- Opening Delimiter -

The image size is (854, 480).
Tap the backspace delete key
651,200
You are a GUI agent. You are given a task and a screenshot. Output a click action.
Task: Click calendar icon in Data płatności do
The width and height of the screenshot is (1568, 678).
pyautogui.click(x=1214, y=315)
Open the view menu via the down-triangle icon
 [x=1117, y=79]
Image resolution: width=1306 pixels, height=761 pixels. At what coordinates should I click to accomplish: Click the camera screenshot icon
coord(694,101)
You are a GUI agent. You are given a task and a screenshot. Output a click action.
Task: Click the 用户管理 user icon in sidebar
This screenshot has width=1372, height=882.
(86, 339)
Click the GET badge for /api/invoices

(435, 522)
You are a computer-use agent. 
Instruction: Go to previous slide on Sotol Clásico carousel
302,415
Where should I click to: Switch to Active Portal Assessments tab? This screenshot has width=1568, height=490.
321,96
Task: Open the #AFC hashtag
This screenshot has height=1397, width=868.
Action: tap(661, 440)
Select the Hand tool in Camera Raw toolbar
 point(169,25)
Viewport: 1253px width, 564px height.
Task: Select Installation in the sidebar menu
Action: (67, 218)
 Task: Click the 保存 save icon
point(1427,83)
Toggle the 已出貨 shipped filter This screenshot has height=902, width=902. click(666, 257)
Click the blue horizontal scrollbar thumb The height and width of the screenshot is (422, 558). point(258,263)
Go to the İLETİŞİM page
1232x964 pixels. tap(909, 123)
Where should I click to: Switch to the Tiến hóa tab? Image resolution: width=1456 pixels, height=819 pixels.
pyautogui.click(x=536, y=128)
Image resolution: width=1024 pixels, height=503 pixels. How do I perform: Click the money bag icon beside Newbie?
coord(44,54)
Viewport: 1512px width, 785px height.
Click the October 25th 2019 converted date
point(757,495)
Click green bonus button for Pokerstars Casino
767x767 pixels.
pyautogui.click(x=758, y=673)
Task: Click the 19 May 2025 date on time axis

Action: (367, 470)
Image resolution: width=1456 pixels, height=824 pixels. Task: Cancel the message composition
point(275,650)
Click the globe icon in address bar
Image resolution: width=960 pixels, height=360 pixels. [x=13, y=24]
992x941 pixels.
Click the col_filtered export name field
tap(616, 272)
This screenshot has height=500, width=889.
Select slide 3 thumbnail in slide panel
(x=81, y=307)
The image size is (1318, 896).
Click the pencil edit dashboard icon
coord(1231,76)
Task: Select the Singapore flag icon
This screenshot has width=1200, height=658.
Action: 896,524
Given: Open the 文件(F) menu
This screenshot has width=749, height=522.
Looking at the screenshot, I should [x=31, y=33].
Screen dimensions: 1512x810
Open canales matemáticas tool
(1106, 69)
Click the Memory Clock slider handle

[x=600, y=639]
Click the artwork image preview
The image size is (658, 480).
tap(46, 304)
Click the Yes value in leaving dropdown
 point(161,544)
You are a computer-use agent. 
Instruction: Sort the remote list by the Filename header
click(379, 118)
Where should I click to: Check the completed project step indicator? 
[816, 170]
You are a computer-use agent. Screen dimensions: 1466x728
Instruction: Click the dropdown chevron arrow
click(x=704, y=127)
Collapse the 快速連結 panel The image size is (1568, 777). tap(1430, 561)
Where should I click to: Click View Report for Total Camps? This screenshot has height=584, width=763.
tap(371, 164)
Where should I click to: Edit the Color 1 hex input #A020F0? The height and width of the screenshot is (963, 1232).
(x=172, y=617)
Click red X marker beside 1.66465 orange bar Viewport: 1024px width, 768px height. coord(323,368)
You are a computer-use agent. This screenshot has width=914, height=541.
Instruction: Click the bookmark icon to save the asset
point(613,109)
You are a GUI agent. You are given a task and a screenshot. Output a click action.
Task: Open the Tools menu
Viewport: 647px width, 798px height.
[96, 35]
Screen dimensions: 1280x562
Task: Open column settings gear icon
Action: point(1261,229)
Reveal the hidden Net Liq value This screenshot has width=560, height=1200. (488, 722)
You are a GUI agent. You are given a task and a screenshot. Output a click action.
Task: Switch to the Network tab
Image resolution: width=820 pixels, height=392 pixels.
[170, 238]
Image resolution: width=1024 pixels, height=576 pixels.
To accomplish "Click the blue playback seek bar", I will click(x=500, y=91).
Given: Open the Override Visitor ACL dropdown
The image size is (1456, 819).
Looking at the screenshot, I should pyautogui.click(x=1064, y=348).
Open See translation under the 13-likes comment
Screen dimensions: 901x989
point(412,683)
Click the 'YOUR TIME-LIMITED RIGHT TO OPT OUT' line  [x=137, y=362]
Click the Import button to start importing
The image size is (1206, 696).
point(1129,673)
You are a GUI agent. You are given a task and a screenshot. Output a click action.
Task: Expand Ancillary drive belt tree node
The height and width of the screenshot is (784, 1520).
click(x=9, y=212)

- Closing Delimiter -

### Work order
Every record should be repeated exactly; please leave none out.

### Written answer
The image size is (854, 480).
Tap the backspace delete key
651,200
You are a GUI agent. You are given a task and a screenshot. Output a click action.
Task: Click calendar icon in Data płatności do
The width and height of the screenshot is (1568, 678).
pyautogui.click(x=1214, y=315)
Open the view menu via the down-triangle icon
 [x=1117, y=79]
Image resolution: width=1306 pixels, height=761 pixels. At what coordinates should I click to accomplish: Click the camera screenshot icon
coord(694,101)
You are a GUI agent. You are given a task and a screenshot. Output a click action.
Task: Click the 用户管理 user icon in sidebar
This screenshot has width=1372, height=882.
(86, 339)
Click the GET badge for /api/invoices

(435, 522)
You are a computer-use agent. 
Instruction: Go to previous slide on Sotol Clásico carousel
302,415
Where should I click to: Switch to Active Portal Assessments tab? This screenshot has width=1568, height=490.
321,96
Task: Open the #AFC hashtag
This screenshot has height=1397, width=868.
Action: tap(661, 440)
Select the Hand tool in Camera Raw toolbar
 point(169,25)
Viewport: 1253px width, 564px height.
Task: Select Installation in the sidebar menu
Action: (67, 218)
 Task: Click the 保存 save icon
point(1427,83)
Toggle the 已出貨 shipped filter This screenshot has height=902, width=902. click(666, 257)
Click the blue horizontal scrollbar thumb The height and width of the screenshot is (422, 558). point(258,263)
Go to the İLETİŞİM page
1232x964 pixels. tap(909, 123)
Where should I click to: Switch to the Tiến hóa tab? Image resolution: width=1456 pixels, height=819 pixels.
pyautogui.click(x=536, y=128)
Image resolution: width=1024 pixels, height=503 pixels. How do I perform: Click the money bag icon beside Newbie?
coord(44,54)
Viewport: 1512px width, 785px height.
Click the October 25th 2019 converted date
point(757,495)
Click green bonus button for Pokerstars Casino
767x767 pixels.
pyautogui.click(x=758, y=673)
Task: Click the 19 May 2025 date on time axis

Action: (367, 470)
Image resolution: width=1456 pixels, height=824 pixels. Task: Cancel the message composition
point(275,650)
Click the globe icon in address bar
Image resolution: width=960 pixels, height=360 pixels. [x=13, y=24]
992x941 pixels.
Click the col_filtered export name field
tap(616, 272)
This screenshot has height=500, width=889.
Select slide 3 thumbnail in slide panel
(x=81, y=307)
The image size is (1318, 896).
Click the pencil edit dashboard icon
coord(1231,76)
Task: Select the Singapore flag icon
This screenshot has width=1200, height=658.
Action: 896,524
Given: Open the 文件(F) menu
This screenshot has width=749, height=522.
Looking at the screenshot, I should [x=31, y=33].
Screen dimensions: 1512x810
Open canales matemáticas tool
(1106, 69)
Click the Memory Clock slider handle

[x=600, y=639]
Click the artwork image preview
The image size is (658, 480).
tap(46, 304)
Click the Yes value in leaving dropdown
 point(161,544)
You are a computer-use agent. 
Instruction: Sort the remote list by the Filename header
click(379, 118)
Where should I click to: Check the completed project step indicator? 
[816, 170]
You are a computer-use agent. Screen dimensions: 1466x728
Instruction: Click the dropdown chevron arrow
click(x=704, y=127)
Collapse the 快速連結 panel The image size is (1568, 777). tap(1430, 561)
Where should I click to: Click View Report for Total Camps? This screenshot has height=584, width=763.
tap(371, 164)
Where should I click to: Edit the Color 1 hex input #A020F0? The height and width of the screenshot is (963, 1232).
(x=172, y=617)
Click red X marker beside 1.66465 orange bar Viewport: 1024px width, 768px height. coord(323,368)
You are a computer-use agent. This screenshot has width=914, height=541.
Instruction: Click the bookmark icon to save the asset
point(613,109)
You are a GUI agent. You are given a task and a screenshot. Output a click action.
Task: Open the Tools menu
Viewport: 647px width, 798px height.
[96, 35]
Screen dimensions: 1280x562
Task: Open column settings gear icon
Action: point(1261,229)
Reveal the hidden Net Liq value This screenshot has width=560, height=1200. (488, 722)
You are a GUI agent. You are given a task and a screenshot. Output a click action.
Task: Switch to the Network tab
Image resolution: width=820 pixels, height=392 pixels.
[170, 238]
Image resolution: width=1024 pixels, height=576 pixels.
To accomplish "Click the blue playback seek bar", I will click(x=500, y=91).
Given: Open the Override Visitor ACL dropdown
The image size is (1456, 819).
Looking at the screenshot, I should pyautogui.click(x=1064, y=348).
Open See translation under the 13-likes comment
Screen dimensions: 901x989
point(412,683)
Click the 'YOUR TIME-LIMITED RIGHT TO OPT OUT' line  [x=137, y=362]
Click the Import button to start importing
The image size is (1206, 696).
point(1129,673)
You are a GUI agent. You are given a task and a screenshot. Output a click action.
Task: Expand Ancillary drive belt tree node
The height and width of the screenshot is (784, 1520).
click(x=9, y=212)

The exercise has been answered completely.